Consumption was halved in Q1 from Q4 16,
and that consumption that did take place
appears to have been financed in part by a draw down in savings, which at 4.7%,
is the lowest in nine years. And even then, the much of the consumption
was taken up by "dwelling services,"
like rent, food, and
utilities.
The yen remains bid. The US dollar's losses have been extended as the JPY109 level is
approached. US yields stabilized
after the four basis point decline yesterday. Bloomberg cited
its story that cited unnamed sources saying that, after a recent divestment,
China was ready to invest in US Treasuries again, as a reason for yesterday's
rally. We are skeptical of the narrative, but the truth is that China's
reserves have begun rising again and as they do, there will be a natural demand
for Treasuries.
Indeed earlier today, China reported that its reserves rose for a fourth
consecutive month in April. The $24 bln increase was more than some
economists expected, and the largest monthly increase since April 2014.

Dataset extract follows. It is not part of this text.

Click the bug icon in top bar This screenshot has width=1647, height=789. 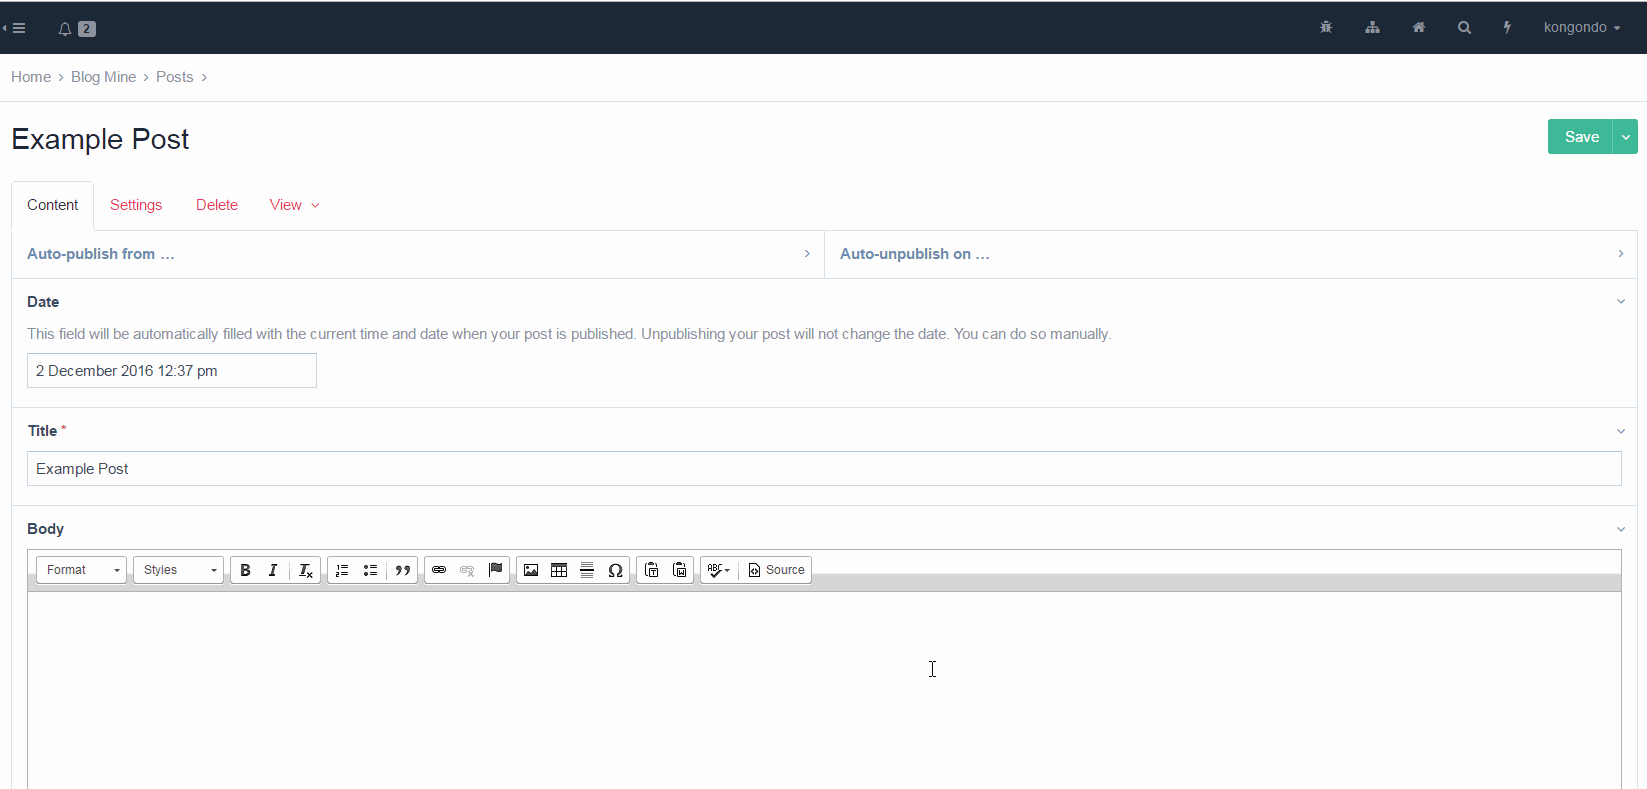click(1326, 28)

They stand at $3.053 trillion, having bottomed in January a little
below $3 trillion. Valuation adjustments, helped by the
euro's appreciation, complemented by the capital controls likely
helped.
There are two European stories that are attracting interest.
First, German factory orders fell sharply in April. Factory orders fell
2.1% rather than 0.3% as the Bloomberg median survey forecast indicated.

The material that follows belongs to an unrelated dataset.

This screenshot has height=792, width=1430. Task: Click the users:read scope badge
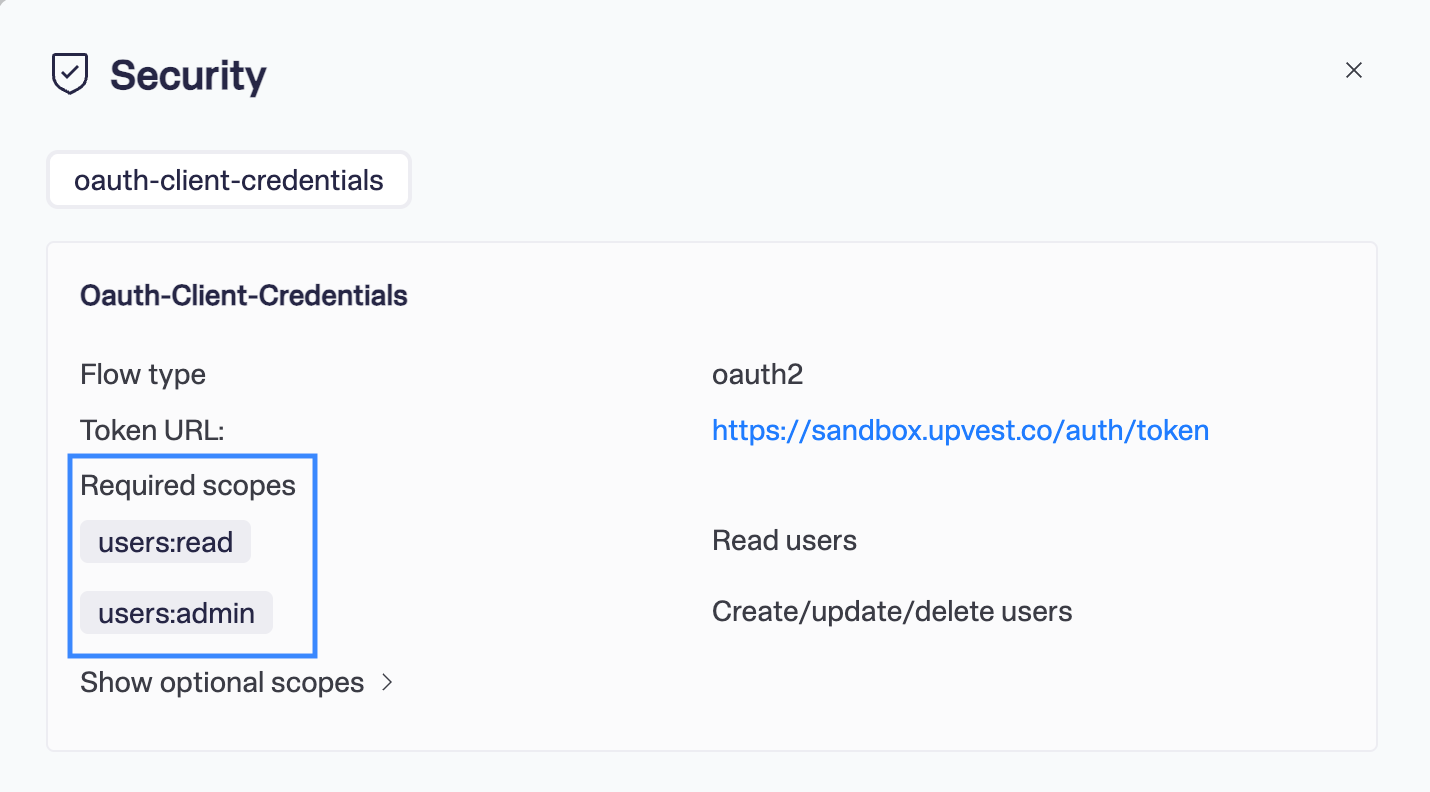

There was little offset by the revision in March to 1.1% from 1.0%.
Weakness was especially evident in orders for investment goods from outside the
euro area. Tomorrow Germany reports April industrial output, and after
the disappointing orders data, there is some risk that April output is weaker
than expected (~0.5%).
Before leaving Germany, note the Constitutional Court ruling that strikes
down the nuclear fuel tax has seen German utility companies rally while the DAX
is little changed, An index of
utility companies is up 4.3%, ostensibly in
the judgment.
The other European story is in Spain. Banco Popular, which as
we discussed earlier this week, was under pressure and once the Single
Resolution Board was informed that it
would likely fail, it marked the end. Heavy losses were inflicted on
shareholders and subordinated bond holders (~3.3 bln euros). The
AT1 (Alternative Tier 1) securities collapsed. The bank was sold to Santander for a euro.
Santander announced a seven bln euro
rights offering, which some analysts think is more than is needed for Popular and is raising extra capital. It
shares are off around 3%.
There is an extra layer of importance. It is the first (major)

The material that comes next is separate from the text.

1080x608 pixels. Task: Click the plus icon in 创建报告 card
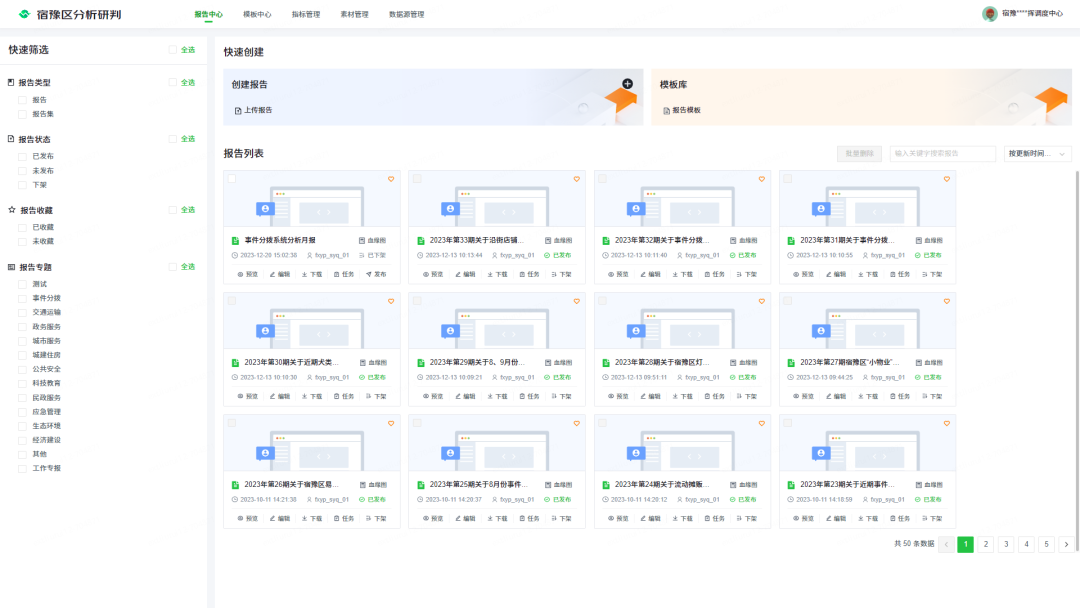628,83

action taken by the Single Resolution
Board that was established 2 1/2 years
ago. After wiping out shareholders,
additional Tier 1 debt, and conversion of Tier 2 bonds into equities, it did
not have to take stronger measures. If needed, it has the authority to
take over the institution and/or force
senior creditors to take a hit.
These events in Spain may help inform the discussion of Italy's troubled
banks. One important difference is that some of the Italian bank
bonds were sold to directly to retail investors. It seemed a good idea at
the time, broaden the investment base, but some of the bonds were sold as having little risk. There is
a precedent to compensate such investors
after the resolution process. In any event, Italian bank shares are
snapping a two-day decline today.
Separately, we note that Spanish industrial output was softer than
expected. It rose 0.1% in April. The median forecast was for a
0.4% increase. The year-over-year rate edged up to 0.7% from a revised
0.6% (initially 0.4%).
The euro is trading quietly,
keeping to the range seen over the past two sessions. It runs into
offers in front of $1.1285, perhaps as some defend the $1.13 level where large
options have been struck. Dips
below $1.1250 seem to draw bids. Ahead of tomorrow's ECB meeting, the
market is fairly calm with the euro near seven-month highs.
The US Department of Energy reports the oil and gas inventories, and late
in the session, consumer credit will be reported.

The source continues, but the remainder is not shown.